I went to school in Mahopac from Kindergarden through 12th grade. And from the first days I showed up in school it was clear who was the King of the Kids.
He wasn’t the biggest kid. He was never the best athlete. But he was the leader. We all wanted to be around him. He knew all the best jokes and he told them the best. I can still hear him say, “See, there was this guy…” And you knew something good was coming.
When the season came around to play marbles, a very serious kid activity in those innocent days, he taught me how to play. And he explained to me that you have to carry your marbles in a little cloth bag that you hang from your belt. He told me that I had to ask my mother to make me one, so I did, and she did.
We went down to Pressman’s Drug store with our other buddy and stole a pack of Cigarillos and went to the railroad tracks to smoke them.
And I still remember how we were at one kid’s house and he was trying to get another kid to join us. So he was talking to the mother, and talking to her like she was just another person, his equal. He said “Whereabouts do you live?” so that he could give her directions to bring her boy over. I was amazed how he could even get parents to do what he wanted.
He and I got in terrible trouble from trying to put a new kid through some kind of initiation ritual that he decided was needed. We put water and confetti on the new kids coat in his locker but the teacher thought we peed on it. So we got the worst punishment I ever remember any 4th grader getting: no recess for months and writing on the board hundreds of times… “I will not…”
During our punishment we hung out together and created our own original deck of cards, one by one, and played cards together.
When we went from 6th to 7th grade everything started to change. Kids were now tracked into three categories: the smart kids, the regular kids, and the shop class kids.
The King was in that last and lowest group. His academic skills were just too weak. We all (the boys) took shop class, but being a shop class kid… you were looked down on.
I don’t know what else caused The King to fall from his position, but over the rest of high school his status kept sinking.
Maybe it was from too much early drinking. We all fooled around drinking, but maybe he really fell into it.

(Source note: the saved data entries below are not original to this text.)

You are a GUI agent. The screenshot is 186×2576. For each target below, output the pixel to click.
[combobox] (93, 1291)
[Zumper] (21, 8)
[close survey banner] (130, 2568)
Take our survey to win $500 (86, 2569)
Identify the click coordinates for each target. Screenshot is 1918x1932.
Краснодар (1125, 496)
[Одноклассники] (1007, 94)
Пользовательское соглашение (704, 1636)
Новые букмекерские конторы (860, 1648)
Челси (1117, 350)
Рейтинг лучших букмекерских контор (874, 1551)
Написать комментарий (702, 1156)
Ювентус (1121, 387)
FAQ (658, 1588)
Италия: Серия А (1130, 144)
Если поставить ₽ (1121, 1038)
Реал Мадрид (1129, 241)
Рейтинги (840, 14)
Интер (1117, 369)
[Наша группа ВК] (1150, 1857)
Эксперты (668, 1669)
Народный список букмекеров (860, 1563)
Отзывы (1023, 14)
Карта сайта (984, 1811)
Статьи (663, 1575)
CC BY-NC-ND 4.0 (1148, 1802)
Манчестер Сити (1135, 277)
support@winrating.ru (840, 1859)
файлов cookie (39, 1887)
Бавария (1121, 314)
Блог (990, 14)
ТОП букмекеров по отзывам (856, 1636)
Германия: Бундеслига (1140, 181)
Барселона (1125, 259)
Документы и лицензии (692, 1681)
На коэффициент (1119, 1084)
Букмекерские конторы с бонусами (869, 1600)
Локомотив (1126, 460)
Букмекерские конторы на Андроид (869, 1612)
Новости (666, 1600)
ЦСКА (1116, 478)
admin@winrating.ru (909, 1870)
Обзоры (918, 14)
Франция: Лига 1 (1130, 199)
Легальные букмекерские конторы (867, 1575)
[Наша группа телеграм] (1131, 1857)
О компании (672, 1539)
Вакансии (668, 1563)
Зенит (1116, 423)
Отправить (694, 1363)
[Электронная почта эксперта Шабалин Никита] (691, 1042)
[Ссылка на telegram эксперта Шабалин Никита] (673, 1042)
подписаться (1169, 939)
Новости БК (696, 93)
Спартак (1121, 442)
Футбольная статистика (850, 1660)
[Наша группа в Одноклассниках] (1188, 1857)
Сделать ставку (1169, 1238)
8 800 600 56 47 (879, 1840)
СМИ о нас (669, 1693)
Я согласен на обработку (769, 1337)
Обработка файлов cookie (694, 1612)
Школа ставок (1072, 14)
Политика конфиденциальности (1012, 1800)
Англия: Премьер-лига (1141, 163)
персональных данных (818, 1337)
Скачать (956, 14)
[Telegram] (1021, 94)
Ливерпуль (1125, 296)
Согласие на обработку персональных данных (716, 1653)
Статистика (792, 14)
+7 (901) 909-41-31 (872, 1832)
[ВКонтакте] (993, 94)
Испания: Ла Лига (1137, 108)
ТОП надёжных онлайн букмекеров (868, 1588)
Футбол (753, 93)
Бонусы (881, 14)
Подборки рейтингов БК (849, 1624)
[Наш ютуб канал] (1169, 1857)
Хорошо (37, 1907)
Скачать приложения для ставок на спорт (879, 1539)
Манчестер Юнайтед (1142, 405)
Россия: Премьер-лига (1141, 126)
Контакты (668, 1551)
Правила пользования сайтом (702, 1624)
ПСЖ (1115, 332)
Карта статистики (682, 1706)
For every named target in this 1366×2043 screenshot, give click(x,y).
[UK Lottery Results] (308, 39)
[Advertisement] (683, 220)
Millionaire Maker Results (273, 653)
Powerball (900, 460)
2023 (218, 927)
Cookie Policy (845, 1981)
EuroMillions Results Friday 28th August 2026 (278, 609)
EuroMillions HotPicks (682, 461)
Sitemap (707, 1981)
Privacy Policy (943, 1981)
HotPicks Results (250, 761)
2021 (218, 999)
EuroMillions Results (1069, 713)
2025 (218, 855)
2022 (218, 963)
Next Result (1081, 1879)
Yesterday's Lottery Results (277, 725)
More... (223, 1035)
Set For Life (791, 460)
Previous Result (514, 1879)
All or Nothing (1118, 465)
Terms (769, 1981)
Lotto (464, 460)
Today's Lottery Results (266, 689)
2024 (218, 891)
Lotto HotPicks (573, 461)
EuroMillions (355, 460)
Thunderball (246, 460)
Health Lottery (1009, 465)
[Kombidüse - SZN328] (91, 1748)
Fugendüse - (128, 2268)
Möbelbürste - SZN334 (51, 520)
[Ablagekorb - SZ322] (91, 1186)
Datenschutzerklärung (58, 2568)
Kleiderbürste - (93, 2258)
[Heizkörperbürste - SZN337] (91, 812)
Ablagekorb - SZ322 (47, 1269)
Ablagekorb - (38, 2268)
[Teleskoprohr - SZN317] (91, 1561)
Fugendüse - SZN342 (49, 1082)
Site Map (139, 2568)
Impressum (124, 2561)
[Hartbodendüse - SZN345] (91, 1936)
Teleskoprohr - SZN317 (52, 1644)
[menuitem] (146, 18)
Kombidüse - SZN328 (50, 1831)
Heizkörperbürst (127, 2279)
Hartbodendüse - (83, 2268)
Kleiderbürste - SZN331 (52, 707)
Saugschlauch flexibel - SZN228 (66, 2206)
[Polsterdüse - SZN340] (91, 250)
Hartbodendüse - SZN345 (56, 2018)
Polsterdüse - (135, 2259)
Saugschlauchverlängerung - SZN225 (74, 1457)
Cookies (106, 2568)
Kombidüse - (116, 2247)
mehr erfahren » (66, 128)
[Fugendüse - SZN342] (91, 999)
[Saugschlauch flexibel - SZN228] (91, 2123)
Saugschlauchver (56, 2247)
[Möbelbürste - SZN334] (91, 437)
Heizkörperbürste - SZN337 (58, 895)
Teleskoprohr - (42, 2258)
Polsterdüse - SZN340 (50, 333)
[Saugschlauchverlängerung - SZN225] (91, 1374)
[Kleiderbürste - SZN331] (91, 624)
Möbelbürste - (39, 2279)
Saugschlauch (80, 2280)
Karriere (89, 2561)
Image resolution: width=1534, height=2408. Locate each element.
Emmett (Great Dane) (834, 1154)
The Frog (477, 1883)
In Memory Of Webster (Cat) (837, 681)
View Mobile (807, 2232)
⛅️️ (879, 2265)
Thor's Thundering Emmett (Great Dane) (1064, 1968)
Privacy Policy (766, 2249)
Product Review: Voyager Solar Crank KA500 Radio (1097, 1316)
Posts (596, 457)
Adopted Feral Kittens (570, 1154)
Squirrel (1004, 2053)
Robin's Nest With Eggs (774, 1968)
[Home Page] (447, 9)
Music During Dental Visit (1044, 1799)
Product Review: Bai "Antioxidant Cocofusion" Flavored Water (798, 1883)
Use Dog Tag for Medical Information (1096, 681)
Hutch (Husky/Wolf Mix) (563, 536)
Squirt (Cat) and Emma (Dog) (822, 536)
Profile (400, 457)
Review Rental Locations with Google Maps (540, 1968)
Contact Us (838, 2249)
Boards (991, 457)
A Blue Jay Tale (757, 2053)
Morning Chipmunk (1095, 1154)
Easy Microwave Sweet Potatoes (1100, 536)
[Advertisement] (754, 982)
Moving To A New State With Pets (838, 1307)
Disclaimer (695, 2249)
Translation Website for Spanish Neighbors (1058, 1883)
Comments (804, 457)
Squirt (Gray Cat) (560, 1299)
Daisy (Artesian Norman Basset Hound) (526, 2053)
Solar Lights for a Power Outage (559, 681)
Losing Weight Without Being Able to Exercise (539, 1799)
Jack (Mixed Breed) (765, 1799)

Maybe it was because new kids were arriving every school year and he had no history with them; he was nobody special to the new kids.
Maybe it was that he didn’t know how to deal with girls. Status began to involve what girls you could connect with: I never saw him connect with any girl.
And then one day I saw what was, to me, his final fall from grace. There was a bench just outside the door from the school between the lunchroom and the gym. After lunch on warm days everyone gathered there to look down the steep hill on the playing fields.
There were four big football player kids on the bench, with just a little extra room on one end. So he tried to seat himself on one end but the four big kids slid over and pushed The King onto the ground. So he got up and went around to the other side of the bench and tried again. But they slid over and pushed him onto the ground again.
And I saw that as the final end of his reign; he was nobody.
I heard he ended up going to Vietnam and getting messed up by it, either physically or mentally, or both.
I heard he ended up drinking a lot, maybe even became the town drunk.
I don’t know.
But I do know that he was the King and he taught me all he could about how to be a kid, from marbles to squirt guns, to dirty jokes.
And it always makes me sad to think about how things just didn’t work out for The King of the Kids.